Many pieces originated in my personal history; when I wrote about New York or Mexico or Ireland, I brought to those pieces the kinds of knowledge that didn’t always exist in books. Memory, myth, lore: all had their uses. But at other times, I often chose subjects about which I knew nothing. My ignorance would then force me to learn, to engage in a crash course of books, clippings, reporting. Gradually, I began to make connections among a variety of subjects; a civil rights story about Martin Luther King and Stokely Carmichael could also be informed by a knowledge of Faulkner and the blues. A murder at a good address might be written better with a knowledge of investment banking, real estate dealings, or the novels of Louis Auchincloss. I might more clearly understand the latest homegrown fascist if I knew about volkische nationalism, the history of Sparta, or the drawings of George Grosz. Specialization had no attraction for me; it would be like spending a life painting only roses. I wanted to be, and am, a generalist.

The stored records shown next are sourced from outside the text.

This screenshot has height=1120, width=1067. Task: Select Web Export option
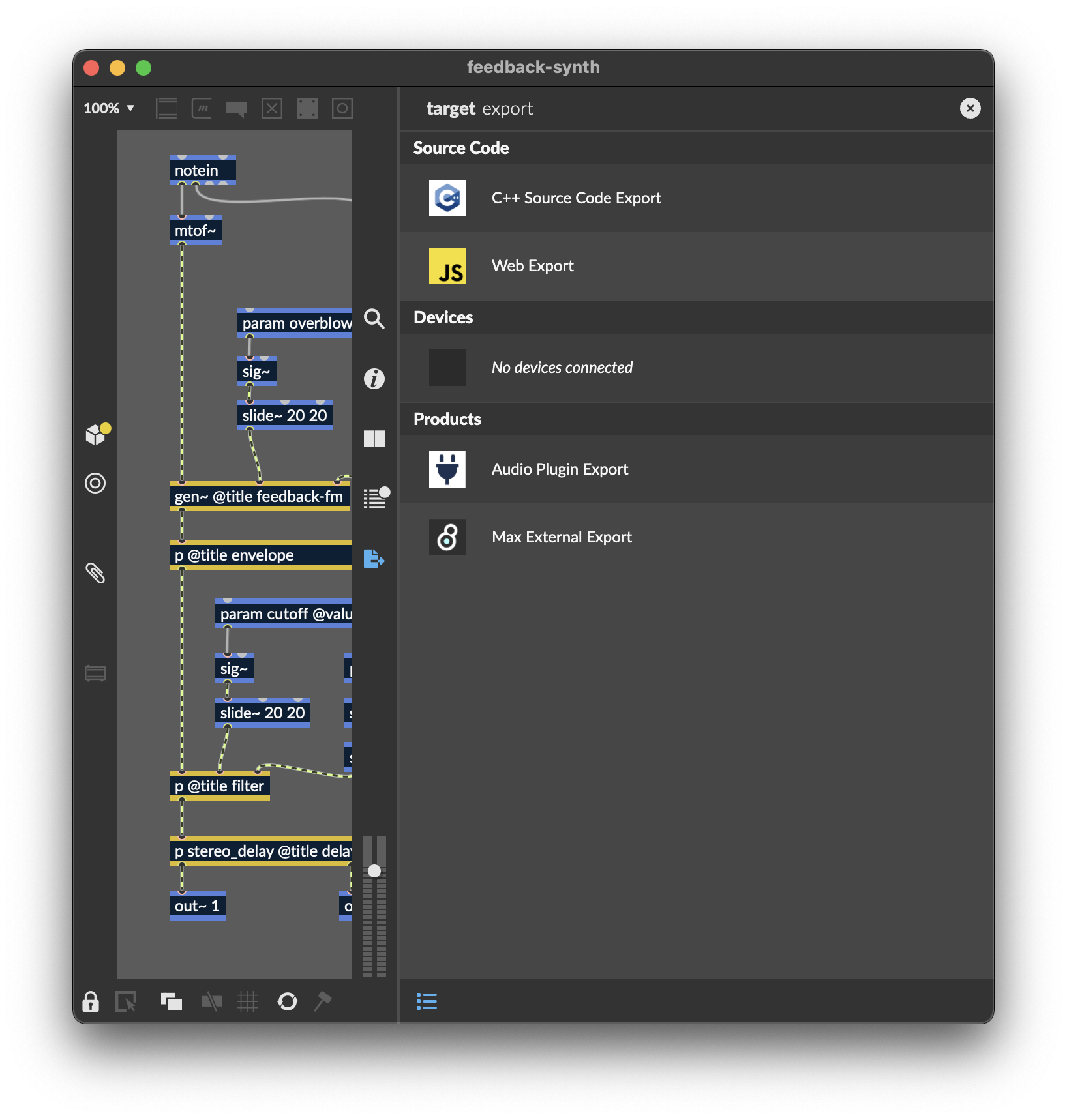532,266
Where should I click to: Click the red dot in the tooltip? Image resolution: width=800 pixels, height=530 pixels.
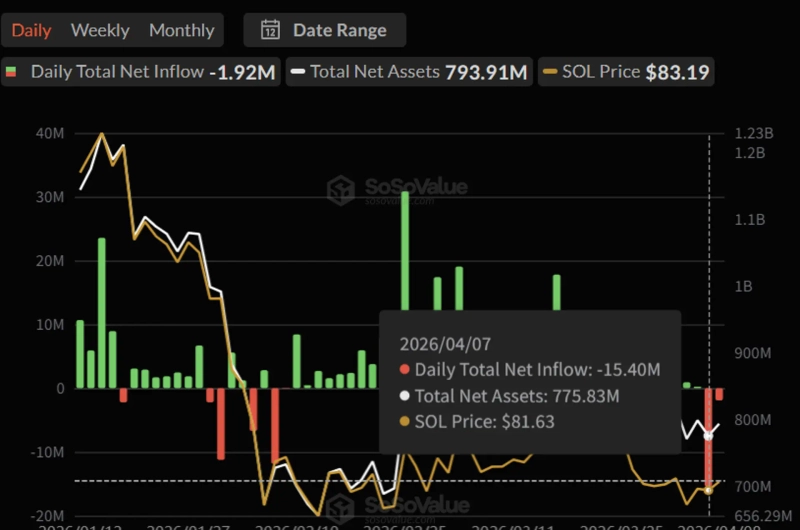tap(404, 370)
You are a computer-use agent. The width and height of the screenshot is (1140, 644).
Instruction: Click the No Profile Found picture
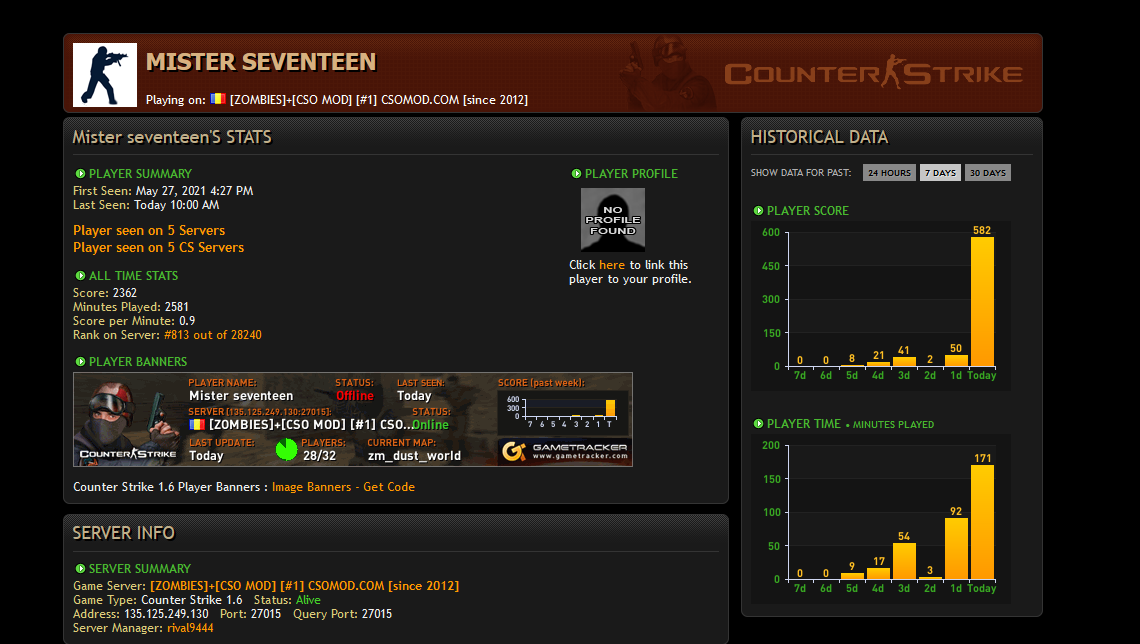[x=612, y=219]
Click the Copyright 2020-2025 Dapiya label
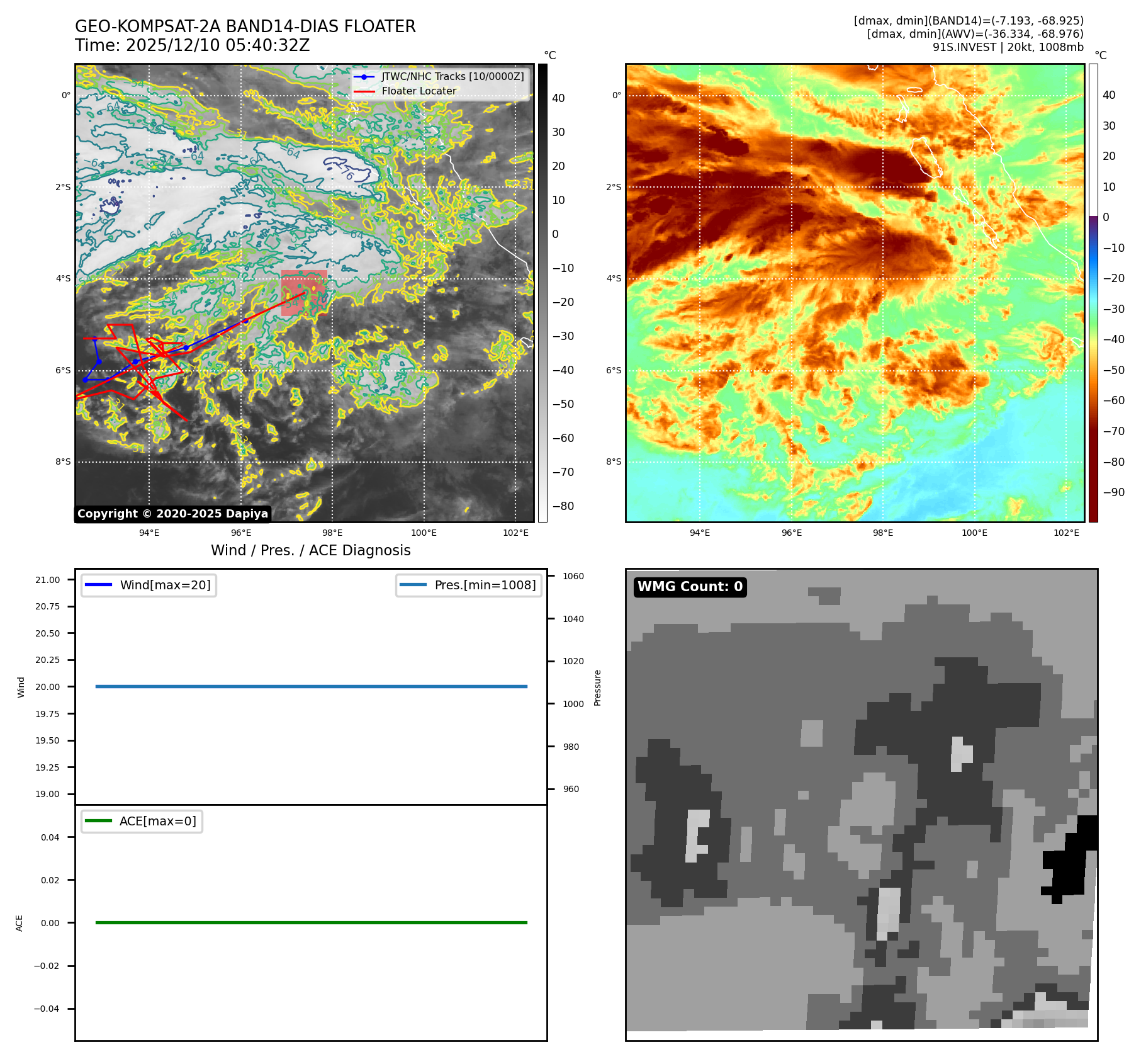 coord(172,514)
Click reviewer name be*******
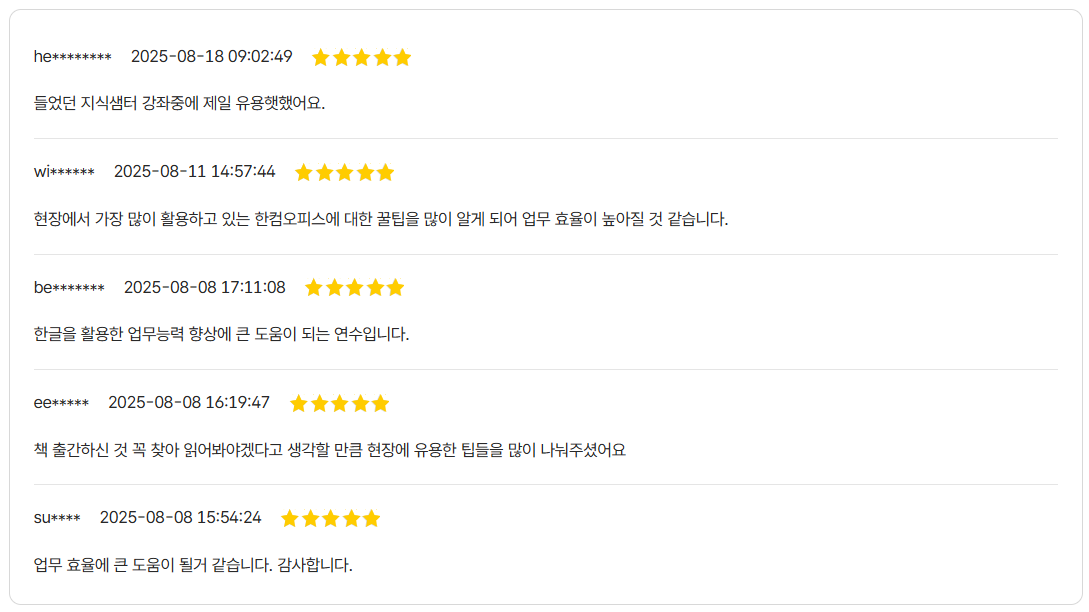This screenshot has width=1089, height=612. [69, 287]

As a young man, my ambition was to embrace those general qualities that Ernest Hemingway, a former newspaperman, once said should be present in all good books: “the good and the bad, the ecstasy, the remorse and sorrow, the people and the places and how the weather was.” That ambition was amazingly presumptuous, of course, and in some obvious ways, comic. No tabloid newspaperman would ever admit to an editor (or anyone else) that he was looking for “the ecstasy, the remorse and sorrow” in the streets of New York or believed he could fit them into 700 words. But as callow as I was, that scrap of Hemingway rhetoric did help me to understand that even fragments could serve a larger purpose. His words were not inconsistent with what gradually became a more modest ambition: to understand the way the world worked and how I fit into it.

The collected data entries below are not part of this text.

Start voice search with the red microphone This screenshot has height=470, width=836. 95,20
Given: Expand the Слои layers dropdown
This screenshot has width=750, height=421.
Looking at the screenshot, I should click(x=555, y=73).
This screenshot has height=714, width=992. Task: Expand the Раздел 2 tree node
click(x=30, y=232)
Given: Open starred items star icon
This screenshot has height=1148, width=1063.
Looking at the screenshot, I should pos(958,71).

These pieces are products of that ambition. In each of them, I first wanted to know something about a person, a place, an event, or an idea. I wanted to hear their music. Then I wanted to pass on what Fd learned to others. Looking at many of them for the first time since they were written, I remembered who I was when I wrote them, the houses I inhabited, the people I loved, my large stupidities and small triumphs, and yes, how the weather was.